THE BLOG
12/23/2014 09:14 am ET Updated Feb 20, 2015

It's the Hard Knock Life for Sony. So Everyone Needs to Calm Down

I saw the Annie movie this weekend. The Sony film is a wonderful, contemporary version of the Broadway musical. I recommend that everyone take their family to enjoy it this holiday season. While listening to the song, It's the Hard Knock Life, it was difficult not to think of Sony's predicament resulting from its decision to greenlight, The Interview.

[ORPHANS]
It's the hard-knock life for us!
It's the hard-knock life for us!
[ANNIE]
'Stead of treated,
[ORPHANS]
We get tricked!
[ANNIE]
'Stead of kisses,
[ORPHANS]
We get kicked!

Sony's situation is a case study in extreme measures; some beneficial, but most not so much. Nearly everyone involved needs a time out. Panic and demands for instant fixes have been running far ahead of common sense.

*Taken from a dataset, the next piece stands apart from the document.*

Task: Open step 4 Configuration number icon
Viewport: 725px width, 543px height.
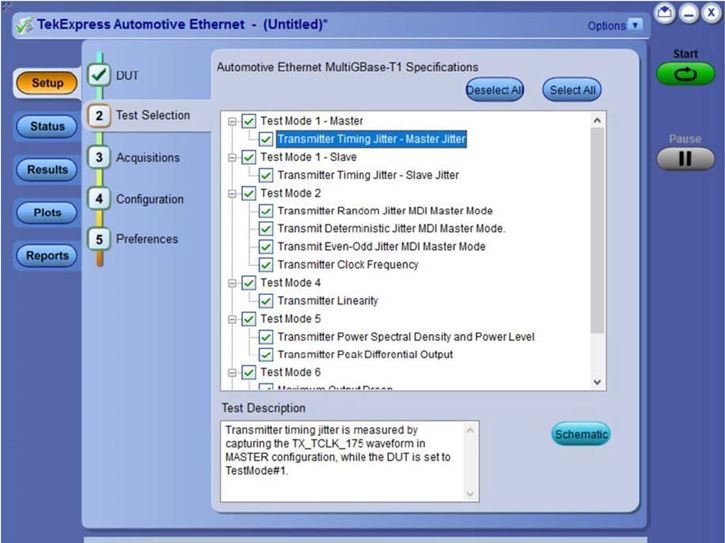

Let's start with Sony's decision to greenlight the film, The Interview, which is a story about two television executives recruited by the CIA to assassinate the leader of North Korea. Was the story a bit risky? Sure, but we want our creative community to push boundaries. That's what the community is expected to do...take risks. It would be hard to fault Sony for this when the creators of South Park had previously parodied prominent religions and government officials including the senior Kim Jong ll, the father of the current leader. Reports of Sony executives raising concerns about the film beforehand, and the creators attempts to adjust the film's ending to address their concerns, are all a good thing. It demonstrates that those involved were aware of the potential backlash and were attempting to adjust. Good for Sony! That's what we would expect from our creators.

North Korea's actions were even more extreme...and stupid. These included their decision to hack Sony's computers, make them inoperable, disseminate confidential materials, and threaten the studio and theaters if they released the film. While it had a chilling effect on Hollywood short term, the long term consequences are not in North Korea's favor. The film now has more awareness and interest than ever before, thus having the opposite effect than North Korea intended. And it will be seen one way or the other by millions across the globe. The political ramifications are even worse for North Korea via added sanctions and scrutiny. This is a long term loss.

Sony's decision to give theater owners the option to back out of their contract, and the theater owners decision to do so, was extremely shortsighted and based upon fear. While they did so out of an abundance of caution, something we need to recognize as a good thing, they did not think hard enough about the consequences of free speech and the backlash from the creative community.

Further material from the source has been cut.